Source: Loudoun Times-Mirror
It’s been 65 years since Joan Lemley, who lives in Purcellville today, trained and qualified with the Women Airforce Service Pilots, or WASP, of World War II.
Lemley, 88, donned her WASP navy-blue trousers, white blouse and brass Aug. 6 and met Rep. Frank Wolf (R-10th) at Purcellville’s Town Hall to receive the congressional act, signed July 1 by President Barack Obama, authorizing the award of the Congressional Gold Medal to the 300 surviving women pilots of that era.
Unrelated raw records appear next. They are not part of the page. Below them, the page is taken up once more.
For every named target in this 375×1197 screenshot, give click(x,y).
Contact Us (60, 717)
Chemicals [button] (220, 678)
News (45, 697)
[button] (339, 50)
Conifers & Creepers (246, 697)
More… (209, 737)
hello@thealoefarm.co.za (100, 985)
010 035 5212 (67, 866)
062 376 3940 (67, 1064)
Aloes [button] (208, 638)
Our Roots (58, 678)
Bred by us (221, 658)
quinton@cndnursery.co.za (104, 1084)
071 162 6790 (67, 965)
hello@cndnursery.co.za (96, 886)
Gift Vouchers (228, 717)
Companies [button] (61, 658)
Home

The unit was formed in 1942 to put women behind the controls of military aircraft in noncombat jobs and free up the men to get back to the war. More than 25,000 women answered the call, 1,830 were accepted and took the oath, and 1,074 completed the training. Lemley and Barbara Ross, of Warrenton, were among them.
They will receive the medal at a ceremony at the Capitol later this year.
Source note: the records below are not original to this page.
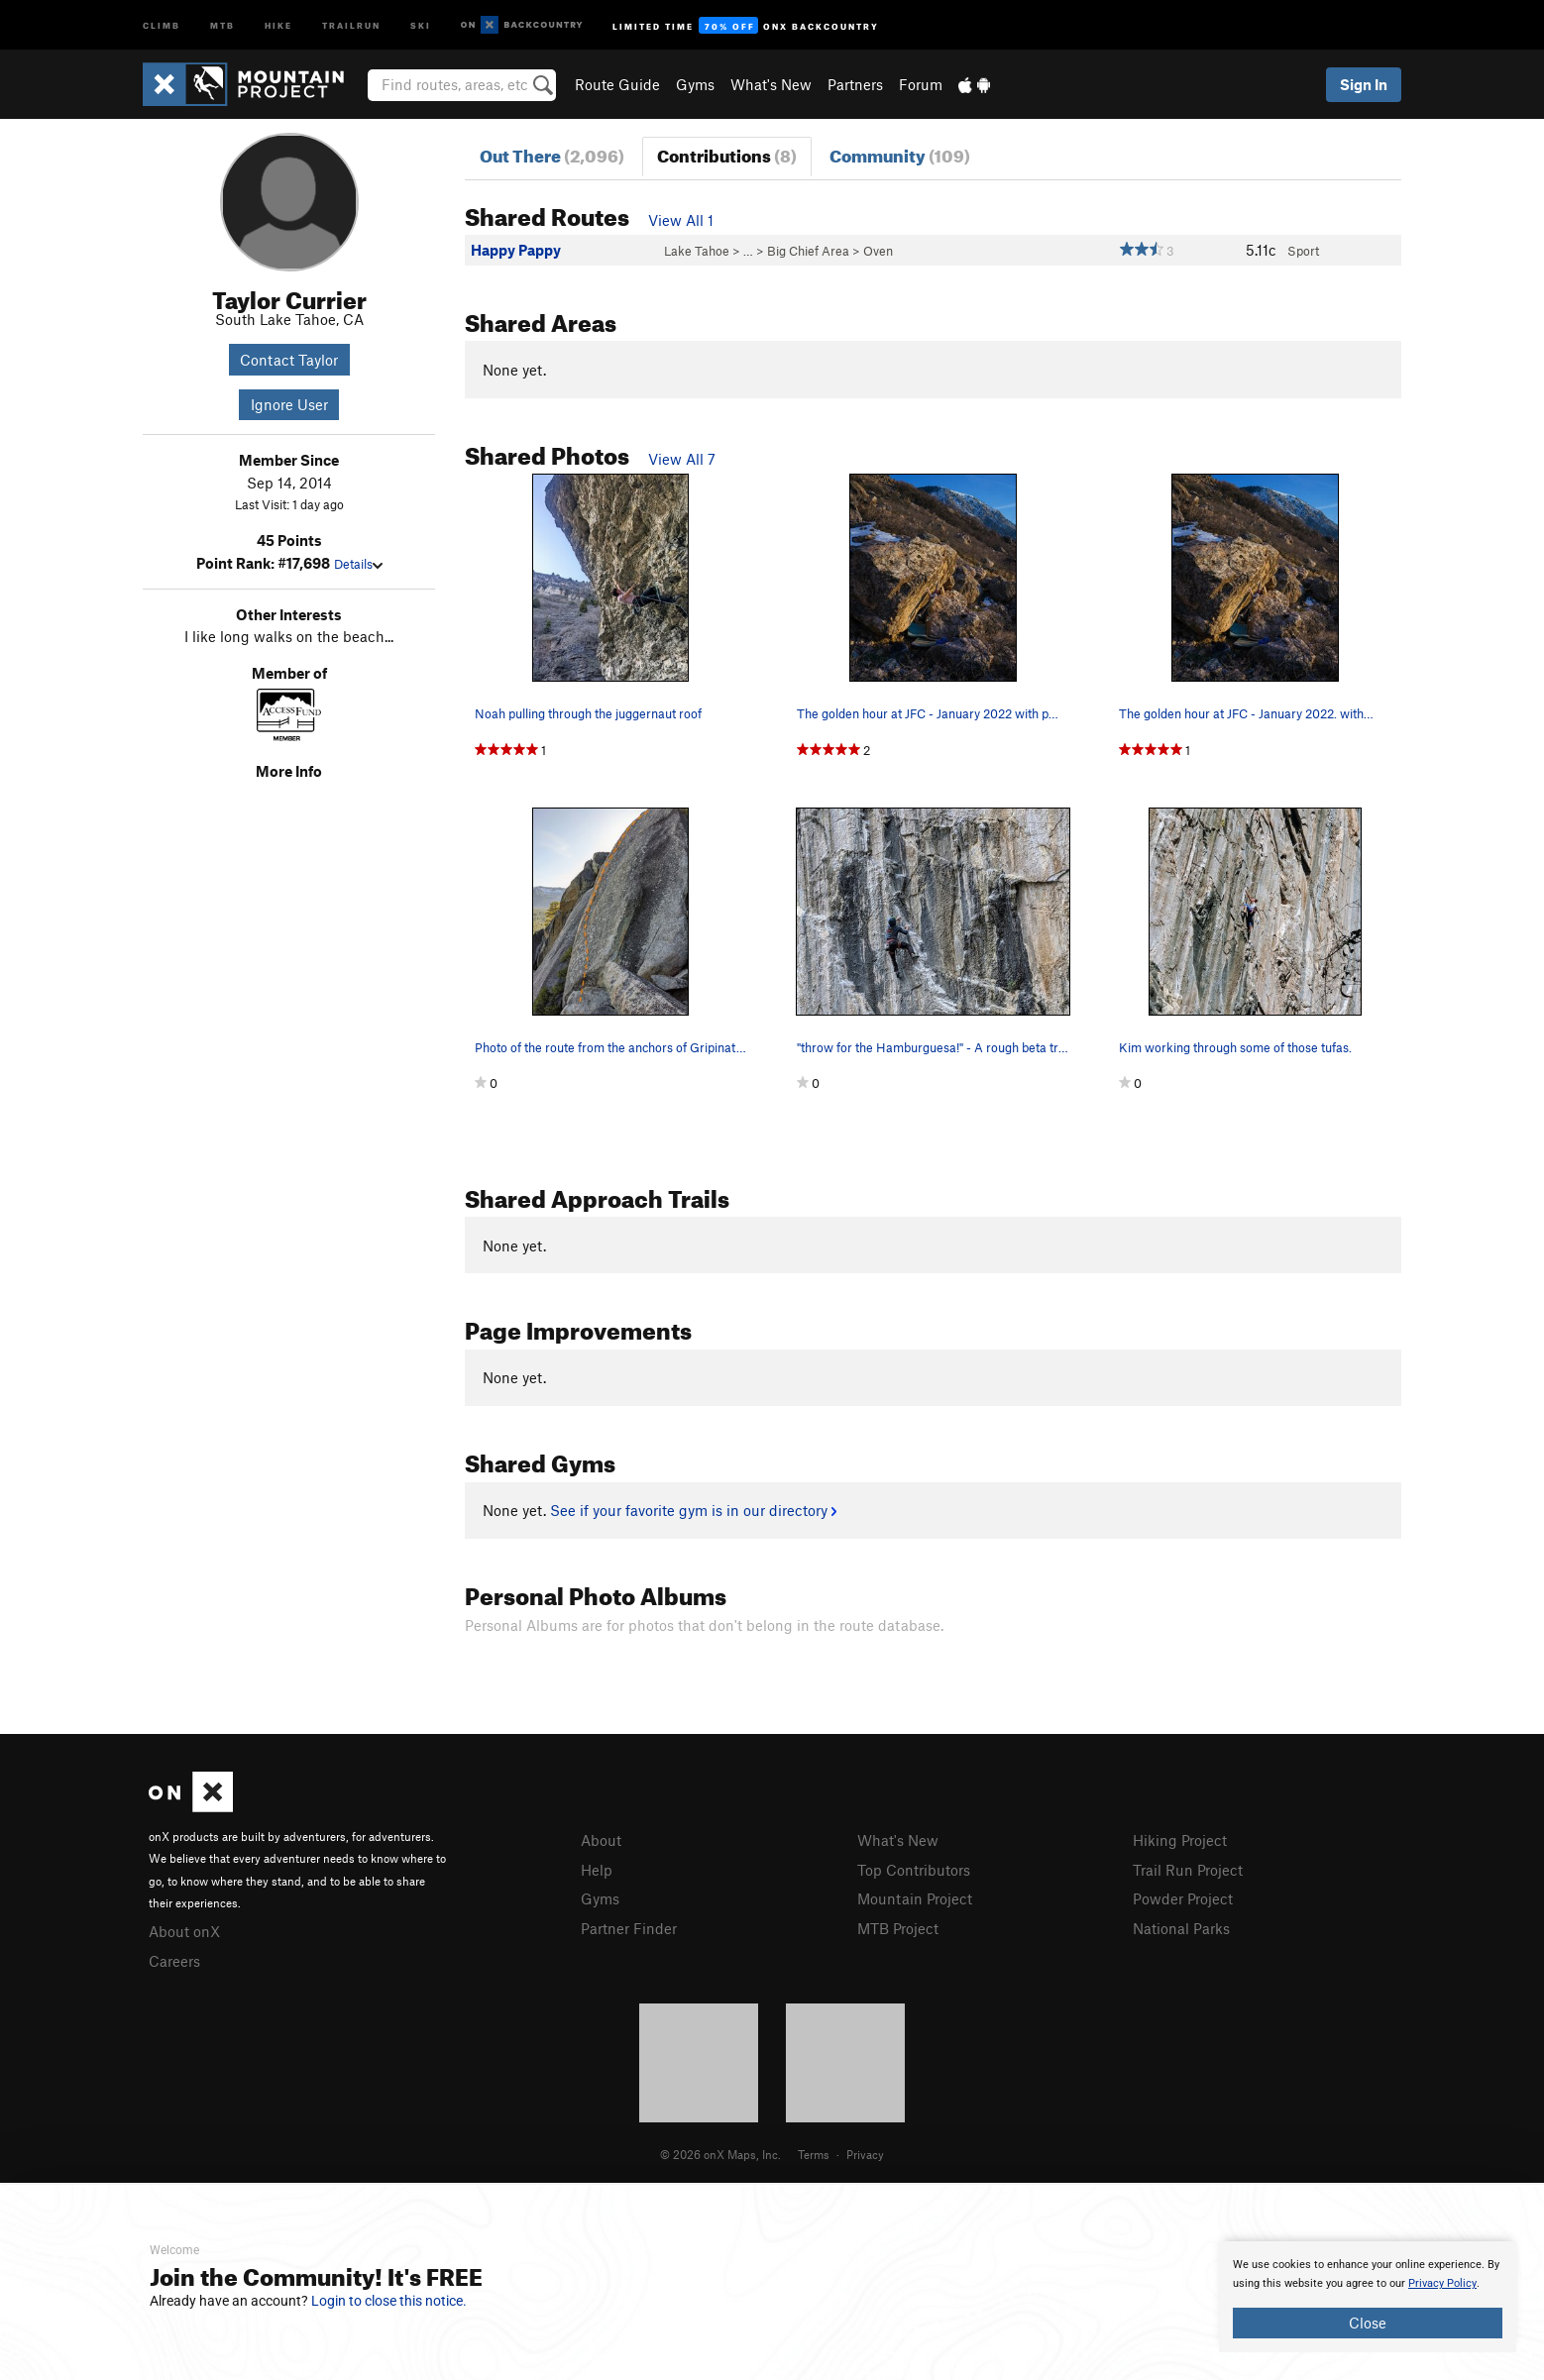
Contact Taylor (289, 360)
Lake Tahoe (696, 251)
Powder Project (1183, 1898)
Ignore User (289, 404)
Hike (278, 24)
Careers (174, 1961)
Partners (855, 84)
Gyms (695, 84)
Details (358, 564)
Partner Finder (629, 1928)
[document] (1367, 2296)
Lemley said she fell in love with flying at age 11 when her father, a World War I pilot, flew her over the Statue of Liberty. She was living in Culpeper and had her pilot’s license when the call went out.
The program ended in 1944, and the women's success in flying fighter, bomber, transport and training aircraft led to the integration of female pilots into the U.S. armed services.
After the war, Lemley piloted surplus trainers to their new owners for 10 cents a mile and briefly tried her hand as a stewardess, but found it too much like waitressing. She spent 32 years with the FAA and moved to Purcellville to be near her son six years ago.